Peut-être... De l’intérieur c’est difficile à dire. I y a une nouvelle génération qui arrive. C’est mon dernier Tour mais c’est le premier de Lenny Martinez, de Romain Grégoire, de Kévin Vauquelin. C’est bien qu’il y ait aussi à un moment cette transmission entre générations avec des jeunes prêts à reprendre le flambeau pour ces trois semaines. Ce que les Français veulent, c’est que leurs compatriotes soient à l’avant et brillent.

Comment concrètement vous ressentez cette approche plus détendue du départ?

C’est vraiment la première fois où je l’aborde sans aucune ambition au classement général, et peut-être que dès samedi, je perdrais vingt minutes parce que je ne pourrais pas jouer l’étape. C’était le plan en 2022 mais j’étais très déçu de mon Giro cette année-là et j’avais encore des choses intérieurement à prouver au classement général, j’ai fait un Tour correct, mais là, je sais que c’est terminé pour moi, je n’ai plus l’envie ni les jambes pour être là sur trois semaines. Je l’aborde vraiment comme une succession de rendez-vous pour moi. Il faudra être agile, prendre les bonnes décisions, mais ne pas avoir cet objectif de constance, à frotter, à défendre chaque jour la moindre seconde, c’était un gros poids qui se ressentait sur mon comportement extérieur aussi.

Espérez-vous des marques de reconnaissance du public pendant ce Tour?

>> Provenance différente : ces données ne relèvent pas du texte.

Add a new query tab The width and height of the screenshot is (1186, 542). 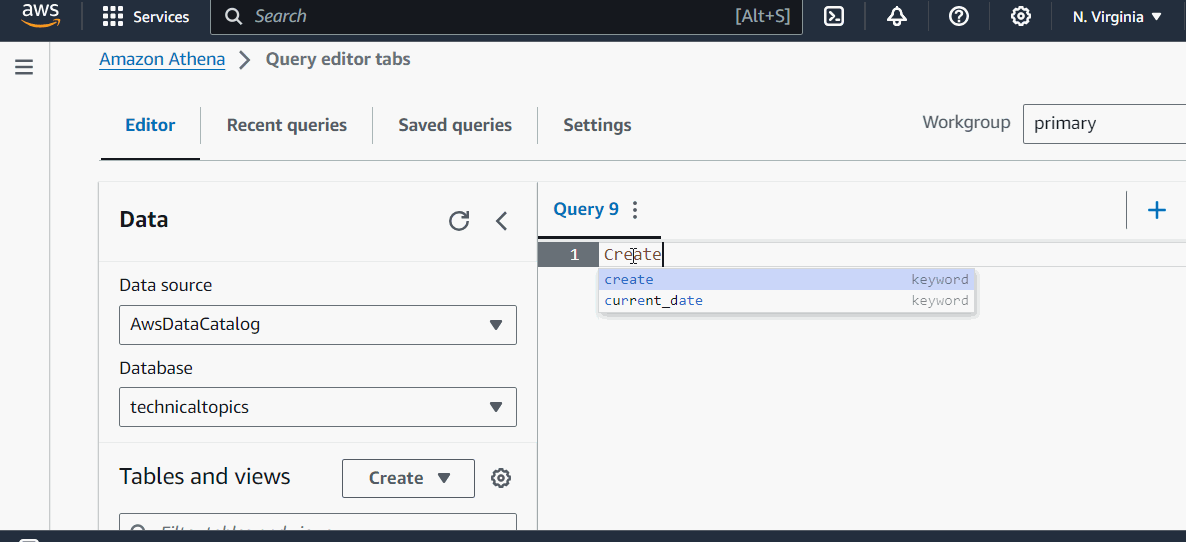pos(1156,210)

J’ai toujours été très encouragé sur le bord des routes, et c’est un de mes regrets de ne pas avoir pu donner plus en retour, parce que depuis 2014 je n’ai jamais souffert d’un manque d’affection, au contraire. J’ai plus eu de mal à rendre en termes de temps et disponibilité. J’espère rester fidèle à ce que je suis, je ne veux pas que ce soit trois semaines de procession, une tournée d’adieux, parce que ce n’est pas du tout dans mon état d’esprit. Ce n’est pas dans mon caractère, brut, nature, parfois j’aurais pu jouer davantage mais je suis très heureux comme ça. Je n’ai jamais joué un rôle.

Avez-vous hâte d’être à l’étape du 10 juillet, lors de la 11e étape entre Evaux-les-Bains et le Lioran dans votre région en Auvergne?

Je serai content d’y être, mais à la fois je sais que c’est très difficile de briller sur ses terres, l’an dernier j’ai pris un éclat au Puy de Dôme, donc je serai content le matin au départ où je vais voir tous mes proches, je connais les routes, mais c’est une étape parmi d’autres.

C’est votre onzième Tour de France, que représente la Grande Boucle dans votre carrière?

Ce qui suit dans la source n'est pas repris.